Title: Attention Theory

 Professor Soo Hong CHEW

( Southwestern University of Finance and Economics; National University of Singapore)

Abstract:

We model the role of attention in decision making under risk and uncertainty from the perspective of the decision maker as a cognitive miser, and arrive at the utility of a lottery through potentially volatile attention-dependent decision weights. The resulting Attention Theory (AT) exhibits continuity in nonlinear probability weighting and can account for a range of loss-gain attitude between loss aversion and gain seeking. When between loss aversion and gain seeking. When top-down attention is stable and consequentialist, AT can account for Allais behavior, fourfold pattern of risk attitude, and disjunction effect.
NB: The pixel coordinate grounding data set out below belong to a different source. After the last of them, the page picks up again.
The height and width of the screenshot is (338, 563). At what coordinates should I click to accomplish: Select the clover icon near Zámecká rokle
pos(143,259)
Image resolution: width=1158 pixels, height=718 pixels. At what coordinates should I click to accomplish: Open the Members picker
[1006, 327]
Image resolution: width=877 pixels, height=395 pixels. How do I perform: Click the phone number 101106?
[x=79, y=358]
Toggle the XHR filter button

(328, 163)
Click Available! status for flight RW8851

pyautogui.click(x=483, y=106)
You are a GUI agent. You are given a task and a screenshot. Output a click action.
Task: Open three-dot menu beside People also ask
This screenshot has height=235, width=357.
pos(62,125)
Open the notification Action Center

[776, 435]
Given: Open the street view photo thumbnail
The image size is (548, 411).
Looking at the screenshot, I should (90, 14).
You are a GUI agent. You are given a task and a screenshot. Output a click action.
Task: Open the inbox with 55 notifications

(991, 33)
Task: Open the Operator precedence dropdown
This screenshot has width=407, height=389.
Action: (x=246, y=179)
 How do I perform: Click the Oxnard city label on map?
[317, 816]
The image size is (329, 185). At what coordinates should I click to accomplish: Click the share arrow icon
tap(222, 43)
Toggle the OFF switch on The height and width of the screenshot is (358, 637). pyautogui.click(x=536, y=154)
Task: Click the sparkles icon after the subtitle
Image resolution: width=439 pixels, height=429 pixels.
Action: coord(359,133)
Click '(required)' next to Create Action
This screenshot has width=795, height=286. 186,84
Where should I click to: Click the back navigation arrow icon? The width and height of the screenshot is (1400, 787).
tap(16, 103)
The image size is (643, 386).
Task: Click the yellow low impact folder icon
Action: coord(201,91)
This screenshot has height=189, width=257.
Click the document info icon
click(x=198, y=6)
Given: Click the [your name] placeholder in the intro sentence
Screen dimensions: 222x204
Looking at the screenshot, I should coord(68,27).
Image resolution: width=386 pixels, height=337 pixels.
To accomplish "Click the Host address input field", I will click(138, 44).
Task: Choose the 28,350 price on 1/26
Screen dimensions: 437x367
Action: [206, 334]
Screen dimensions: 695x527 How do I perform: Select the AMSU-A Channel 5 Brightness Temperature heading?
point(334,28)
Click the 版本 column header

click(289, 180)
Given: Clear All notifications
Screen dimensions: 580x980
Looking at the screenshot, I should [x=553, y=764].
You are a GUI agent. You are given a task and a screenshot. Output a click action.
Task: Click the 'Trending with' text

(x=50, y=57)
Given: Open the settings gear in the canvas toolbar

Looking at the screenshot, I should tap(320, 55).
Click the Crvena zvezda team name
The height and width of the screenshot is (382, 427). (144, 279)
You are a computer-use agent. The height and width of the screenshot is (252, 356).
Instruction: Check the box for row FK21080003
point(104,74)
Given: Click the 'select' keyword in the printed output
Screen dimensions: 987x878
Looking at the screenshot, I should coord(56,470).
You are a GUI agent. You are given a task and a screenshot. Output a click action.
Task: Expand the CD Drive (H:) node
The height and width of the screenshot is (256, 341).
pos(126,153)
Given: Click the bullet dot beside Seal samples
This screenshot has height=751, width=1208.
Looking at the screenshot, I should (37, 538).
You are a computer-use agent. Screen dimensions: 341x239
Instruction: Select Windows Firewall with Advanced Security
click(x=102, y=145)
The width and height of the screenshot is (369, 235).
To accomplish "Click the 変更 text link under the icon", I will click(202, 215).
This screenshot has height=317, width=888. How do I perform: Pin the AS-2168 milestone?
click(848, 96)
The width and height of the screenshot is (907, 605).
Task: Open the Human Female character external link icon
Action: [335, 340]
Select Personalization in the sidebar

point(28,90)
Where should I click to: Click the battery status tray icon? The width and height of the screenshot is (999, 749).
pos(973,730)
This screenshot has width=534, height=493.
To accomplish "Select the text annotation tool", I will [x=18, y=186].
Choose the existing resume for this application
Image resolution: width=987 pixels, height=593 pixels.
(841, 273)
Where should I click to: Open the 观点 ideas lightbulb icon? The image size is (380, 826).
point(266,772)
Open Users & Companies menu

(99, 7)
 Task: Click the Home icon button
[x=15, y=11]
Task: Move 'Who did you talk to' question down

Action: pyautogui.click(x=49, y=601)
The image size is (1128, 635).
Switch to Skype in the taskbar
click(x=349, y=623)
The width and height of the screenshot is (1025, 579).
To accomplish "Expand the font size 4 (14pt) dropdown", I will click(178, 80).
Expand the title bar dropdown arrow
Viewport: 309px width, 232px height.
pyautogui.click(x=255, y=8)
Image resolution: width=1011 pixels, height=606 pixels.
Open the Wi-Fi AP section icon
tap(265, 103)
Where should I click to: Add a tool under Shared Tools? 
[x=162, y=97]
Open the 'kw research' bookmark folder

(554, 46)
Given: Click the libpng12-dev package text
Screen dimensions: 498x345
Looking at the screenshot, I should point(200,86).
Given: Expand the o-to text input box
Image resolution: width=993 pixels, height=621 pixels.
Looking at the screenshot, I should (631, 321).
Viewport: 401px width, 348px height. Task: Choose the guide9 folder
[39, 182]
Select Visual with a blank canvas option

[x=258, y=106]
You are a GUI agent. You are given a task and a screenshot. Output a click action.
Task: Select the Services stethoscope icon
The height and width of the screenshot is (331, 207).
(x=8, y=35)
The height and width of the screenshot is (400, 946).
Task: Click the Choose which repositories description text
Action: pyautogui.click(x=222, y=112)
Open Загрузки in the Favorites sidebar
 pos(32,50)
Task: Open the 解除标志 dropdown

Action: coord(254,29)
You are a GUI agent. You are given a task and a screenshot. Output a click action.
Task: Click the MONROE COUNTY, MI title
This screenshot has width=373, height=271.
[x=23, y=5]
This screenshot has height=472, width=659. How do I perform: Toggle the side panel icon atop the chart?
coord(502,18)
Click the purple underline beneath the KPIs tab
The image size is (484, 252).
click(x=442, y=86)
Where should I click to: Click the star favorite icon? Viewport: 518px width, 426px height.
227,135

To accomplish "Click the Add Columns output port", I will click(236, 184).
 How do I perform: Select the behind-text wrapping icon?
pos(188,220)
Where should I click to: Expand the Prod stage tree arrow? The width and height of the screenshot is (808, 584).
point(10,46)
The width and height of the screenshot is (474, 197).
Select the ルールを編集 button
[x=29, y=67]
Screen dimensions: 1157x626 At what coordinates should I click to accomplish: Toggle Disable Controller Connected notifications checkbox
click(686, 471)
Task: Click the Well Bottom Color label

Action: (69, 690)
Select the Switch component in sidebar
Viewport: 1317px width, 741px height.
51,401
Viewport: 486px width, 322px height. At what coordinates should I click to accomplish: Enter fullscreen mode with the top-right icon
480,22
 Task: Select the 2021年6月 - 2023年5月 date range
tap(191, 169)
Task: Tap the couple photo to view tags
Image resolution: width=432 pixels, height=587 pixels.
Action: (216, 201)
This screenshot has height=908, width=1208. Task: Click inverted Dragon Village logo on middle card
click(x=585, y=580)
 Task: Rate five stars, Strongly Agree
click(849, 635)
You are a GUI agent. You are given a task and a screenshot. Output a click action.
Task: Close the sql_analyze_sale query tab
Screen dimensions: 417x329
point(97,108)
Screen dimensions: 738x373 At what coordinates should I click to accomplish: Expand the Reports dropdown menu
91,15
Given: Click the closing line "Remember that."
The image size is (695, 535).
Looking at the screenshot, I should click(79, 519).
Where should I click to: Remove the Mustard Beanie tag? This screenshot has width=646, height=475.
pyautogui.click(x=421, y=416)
Under volatile consequentialist attention, AT encompasses multiple attention functions and can exhibit ambiguity aversion, discontinuity in valuation from event splitting, and uncertainty effects. In binary choice, when the bivariate attention function is symmetric, AT reduces to Salience Theory and overlaps with skew symmetric bilinear (SSB) correlation preference along with generalized Regret Theory. AT goes beyond SSB correlation preference under asymmetric attention which is necessary and sufficient for Allais behavior in the common-consequence problem. In the presence of substantial non-consequentialist stimuli through bottom-up salience, AT delivers context dependent choice including volatility in loss-gain attitude, source preference, and default bias. Moreover, choice behavior may appear random when the attention function varies with specific stimuli or when the stimuli are themselves stochastic.

About the Speaker

Chew Soo Hong is a Emeritus Professor at the National University of Singapore (NUS) and Professor at the Southwestern University of Finance and Economics. He received his Ph.D. in interdisciplinary studies from the University of British Columbia and has previously taught at the Hong Kong University of Science and Technology (HKUST), University of California, Irvine, Johns Hopkins University and University of Arizona. He is among the pioneers in axiomatic non-expected utility models and is a fellow of the Econometric Society which awarded him the Leonard J. Savage thesis prize. He has previously directed HKUST's Center for Experimental Business Research and is co-director of NUS' Lab for Behavioral x Biological Economics and the Social Sciences which aims to bring together genomics, neuroscience, decision theory, and behavioral and experimental economics to seek a deeper understanding of decision making at the neural and molecular levels. Chew has published in well-regarded journals in economics such as Econometrica, Journal of Political Economy, Review of Economic Studies, Journal of the European Economic Association, and Journal of Economic Theory as well as more biology-oriented ones including Proceedings of the National Academy of Science, Proceedings of the Royal Society B: Biological Sciences, Neuron, and Neuroimage.